I learned this the hard way. I wasted a week writing—or not writing—in the early morning because I read that was the time many authors were most productive. I spent three days wondering if I needed a weird food to get me going after a friend told me she ate 200 bottles of Nutella while writing her book. I worried for months that I was keeping my house too tidy when another friend told me she simply let everything else fall apart when she was writing her book.
It wasn’t until I examined my own productivity that I found my inner author. And it didn’t include 5 a.m. writing gauntlets, weird foods or unmade beds.

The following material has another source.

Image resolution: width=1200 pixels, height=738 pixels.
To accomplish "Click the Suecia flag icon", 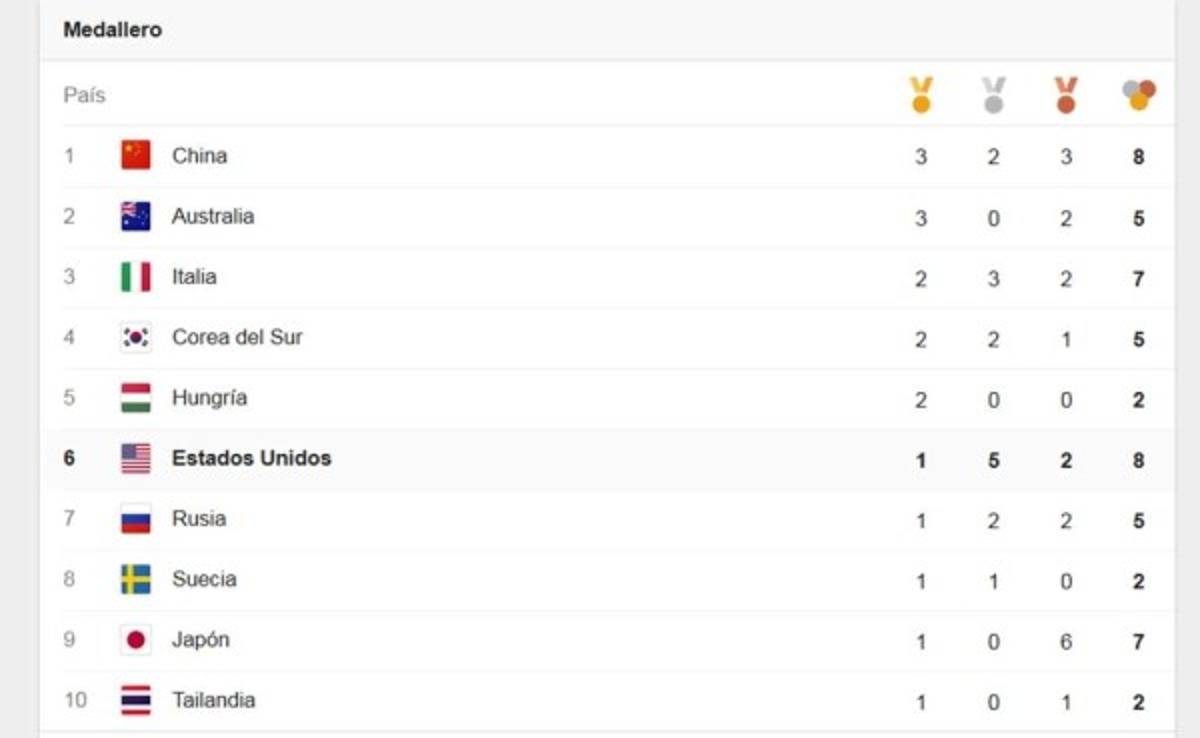I will point(136,579).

I was trained as a daily journalist, pounding out copy on deadline at The Wall Street Journal. I realized that my writing muscle warmed up about 1 p.m. and didn’t tire before 6:30 or 7 p.m. The library mimicked an office, albeit a quieter one than most Journal bureaus. As for the lack of strange foods and a clean house, I realized that eating Nutella or 200 bottles of anything would just make me sick, and an untidy house would raise the ghost of my neat and tidy grandma—neither of which I needed while speed-writing a 200-page book in six months.
Yo-Yo Ma’s inspiration was a happy accident born out of trying to write like someone else. One dismal day, I had settled myself on a hard chair, laptop on the dining room table, and proceeded to stare at the white wall in front of me. I saw this in the movie The Tango Lesson. But the actor in the movie actually managed to write, while I spent an hour staring at the wall. I decided to turn on some music to inspire a nap. But as the music soared through the house, I pulled myself off the couch, sat down at thetable and pounded out a chapter. I don’t question why it happened. I just thank the writing gods and now turn to Yo-Yo Ma when the words won’t jump from my mind to the screen.

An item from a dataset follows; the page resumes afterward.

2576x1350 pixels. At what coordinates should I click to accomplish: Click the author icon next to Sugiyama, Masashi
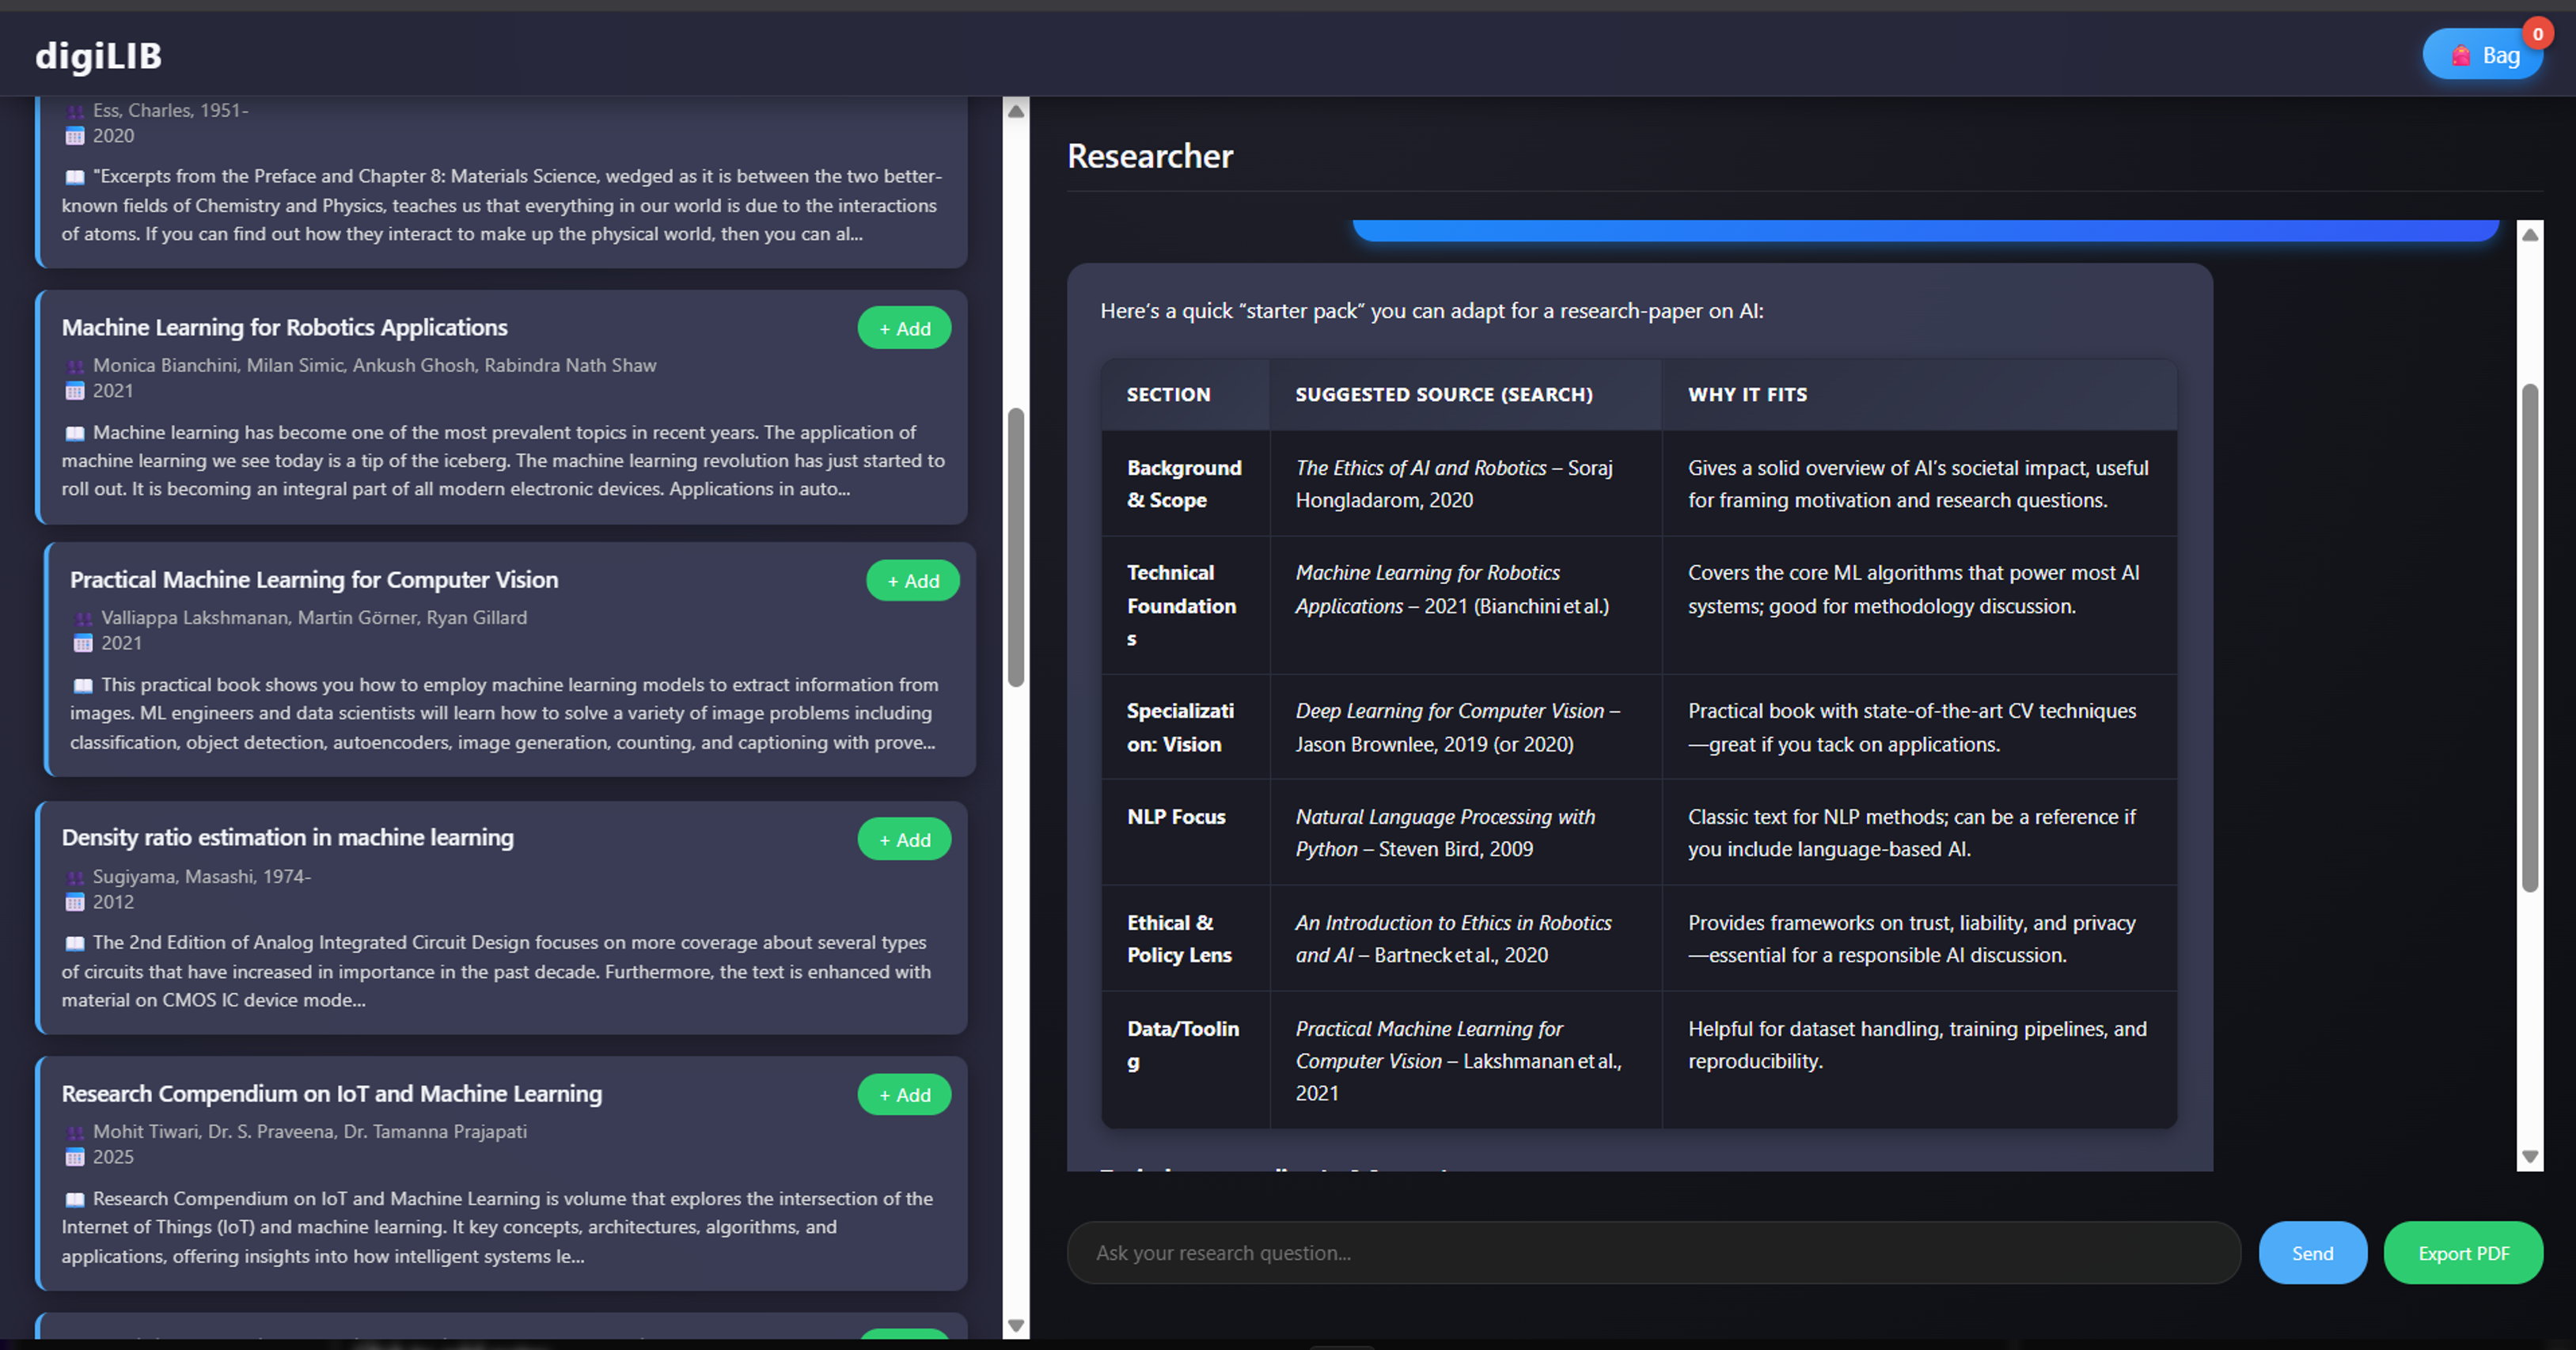tap(75, 877)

Now when people ask me that second question, I counter with a few of my own: When do you normally write? What place makes the words flow? And I always urge people to look for happy accidents that will draw forth their own writing spirit.
—Fara Warner’s book, The Power of the Purse: How Smart Businesses are Adapting to the World’s Most Important Consumers—Women, was published in 2005 by Pearson Prentice Hall. For her next book Warner looks at the effect of globalization and consumerism on Chinese culture.